▶ [PASSAGE PROVIDED]

WASHINGTON — Smokey Robinson’s melodic classic “Cruisin’” filled the skies above Nationals Park on Sunday afternoon.
On the field, Nelson Cruz had belted his 450th career home run — and first as a member of the Nats — off Mets starter Carlos Carrasco in the opening inning to further his ascent on the Major League leaderboards.
Seven frames later, Cruz traded power for precision when he delivered Washington’s inaugural win of the season with a tie-breaking, two-run single into left-center field against Trevor Williams to lift his new team to a 4-2 victory over the Mets.
“It was beautiful,” manager Dave Martinez said. “He hits the home run, he stays inside a ball with two strikes, hits a ball up the middle, two big runs for us there.”
Three Nationals batters into the game, Cruz rocked a 92.7 mph sinker from Carrasco 403 feet into center field at 109 mph off the bat. Already ranked third among active players in home runs, Cruz passed Hall of Famers Jeff Bagwell and Vladimir Guerrero for 40th place on the all-time list. He is only two dingers away from tying the great Carl Yastrzemski (452) at No. 39. Cruz described the milestone as “special.”
“He’s really good,” said Carrasco, who has allowed five home runs to Cruz. “I’m pretty sure I’m in the book right there, that was his 450th homer. But it’s really impressive the way he takes care of himself, the way he works out and everything.”
Cruz signed with the Nats — his seventh team in 18 seasons — to bring leadership, offensive power and protection for Juan Soto in the batting order. He became one of just three players with 450 homers to have been a member of at least seven clubs, joining Gary Sheffield (509 home runs, eight teams) and Jose Canseco (462 home runs, seven teams).
The 41-year-old Cruz hit his first Major League home run in 2006 during his age-25 season. Sunday’s home run marked his 385th since turning 30 years old. He tied Jim Thome for fifth-most after his 30th birthday, and he trails only Barry Bonds (509), Babe Ruth (430), Rafael Palmeiro (414) and Henry Aaron (413).

▶ [YOUR OBJECTIVE]
Rewrite the Nelson Cruz article from "The 41-year-old Cruz" down to "Henry Aaron (413).", with "veteran" in place of "41-year-old".

▶ [SOURCE DATA]
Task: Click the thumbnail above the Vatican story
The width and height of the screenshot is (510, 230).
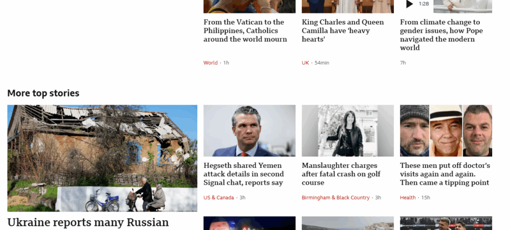Action: point(250,6)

▶ [EXERCISE SOLUTION]
The veteran Cruz hit his first Major League home run in 2006 during his age-25 season. Sunday’s home run marked his 385th since turning 30 years old. He tied Jim Thome for fifth-most after his 30th birthday, and he trails only Barry Bonds (509), Babe Ruth (430), Rafael Palmeiro (414) and Henry Aaron (413).